The New Economic Zine: we need to change the rules | Rethinking Poverty

The New Economic Zine: we need to change the rules

Posted on 31 Oct 2019   Categories: News Related Tags:  

The New Economics Foundation has released the first issue of its new publication, the New Economic Zine. The debut issue seeks ‘to showcase new ideas and platform voices outside of orthodox economics’.

Authors Sofie Jenkinson and Margaret Welsh set out the thinking behind the zine in their editorial. They state ‘our economic model is failing us’, pointing to wage stagnation, precarious work and climate breakdown. For 40 years ‘the economy has been run according to a misplaced faith in free markets and competition’, and now ‘it’s time for a change’. They argue that ‘the way the economy works isn’t inevitable’ but that

‘We can build a new economy that doesn’t just follow the markets – one which is purpose-driven and creates human and environmental flourishing.’

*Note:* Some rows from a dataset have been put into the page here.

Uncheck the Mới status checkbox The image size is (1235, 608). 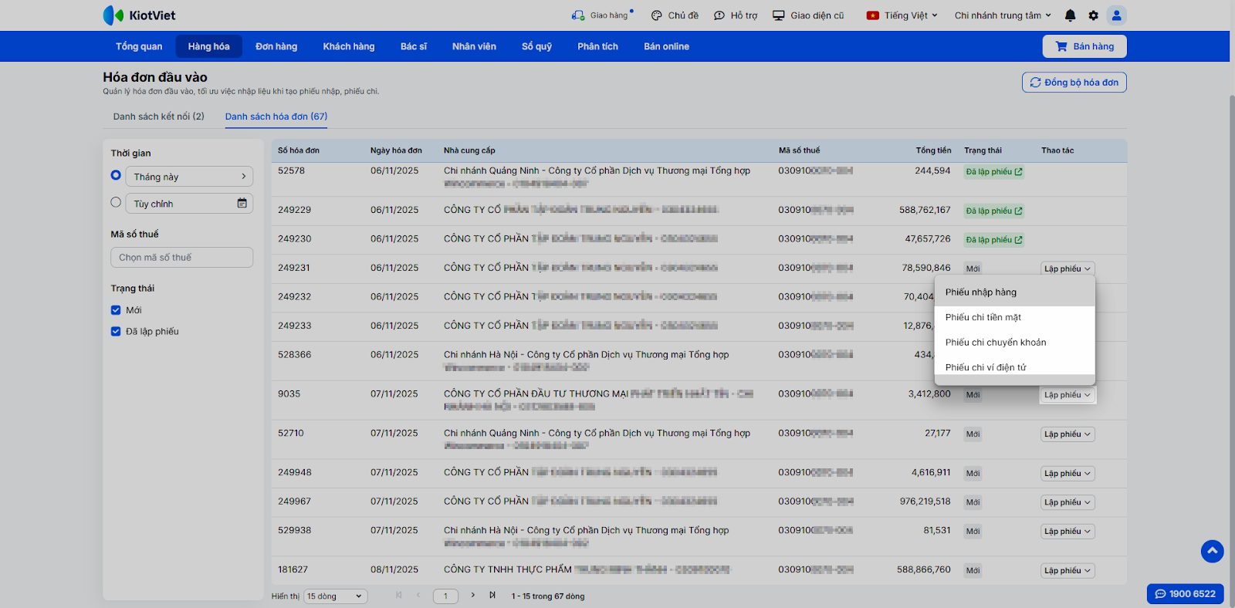click(116, 310)
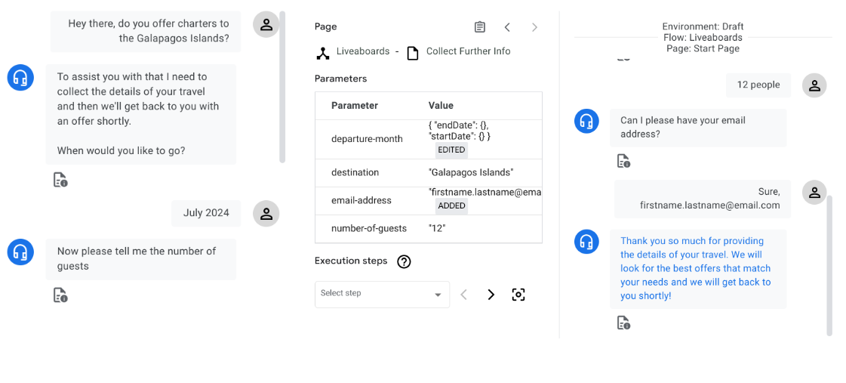
Task: Go to previous page with left chevron
Action: pyautogui.click(x=507, y=27)
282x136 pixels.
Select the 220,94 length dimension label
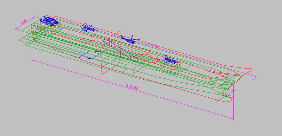point(132,87)
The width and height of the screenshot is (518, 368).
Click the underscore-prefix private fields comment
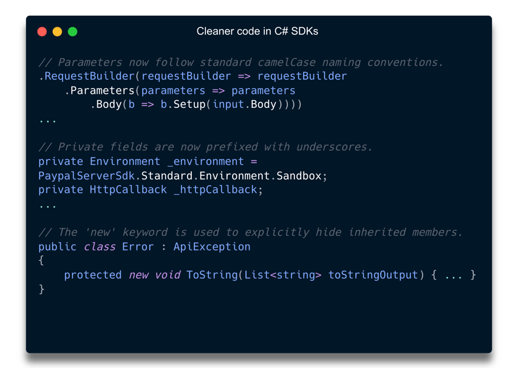point(205,147)
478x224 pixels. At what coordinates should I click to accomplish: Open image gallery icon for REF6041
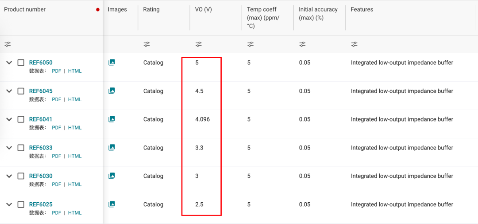[112, 119]
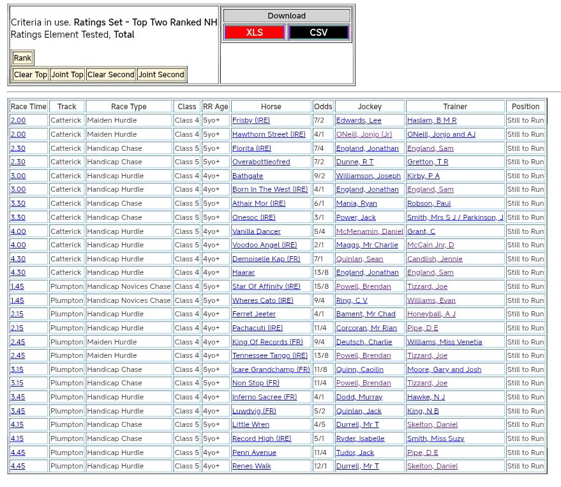Select horse Vanilla Dancer

click(x=256, y=231)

The pieces are wide-ranging and varied. Miatta Fahnbulleh’s ‘Moving Beyond Brexit’ sets out an agenda for national renewal driven by a Green New Deal, while Ann Pettifor, one of the architects of the original Green New Deal, and Jamie Margolin, founder of the youth climate organisation Zero Hour, discuss ‘their motivations for fighting climate chaos and their visions for a zero carbon economy’. Guppi Bola’s piece, ‘Why we must decolonise economics’, argues that without understanding our economic system’s roots in British colonialism, ‘we cannot hope to change the rules of the economy for the future’. Frances Ryan explores the experience of disabled parents living under austerity, fearing that their children will be taken into care, in an extract from her book Crippled: Austerity and the Demonisation of Disabled People. Mathew Lawrence of Common Wealth reimagines ownership, and Maya Goodfellow argues that ‘blaming immigrants for the UK’s economic problems … makes it harder for those marginalised in the economy – immigrant or not – to come together in solidarity’.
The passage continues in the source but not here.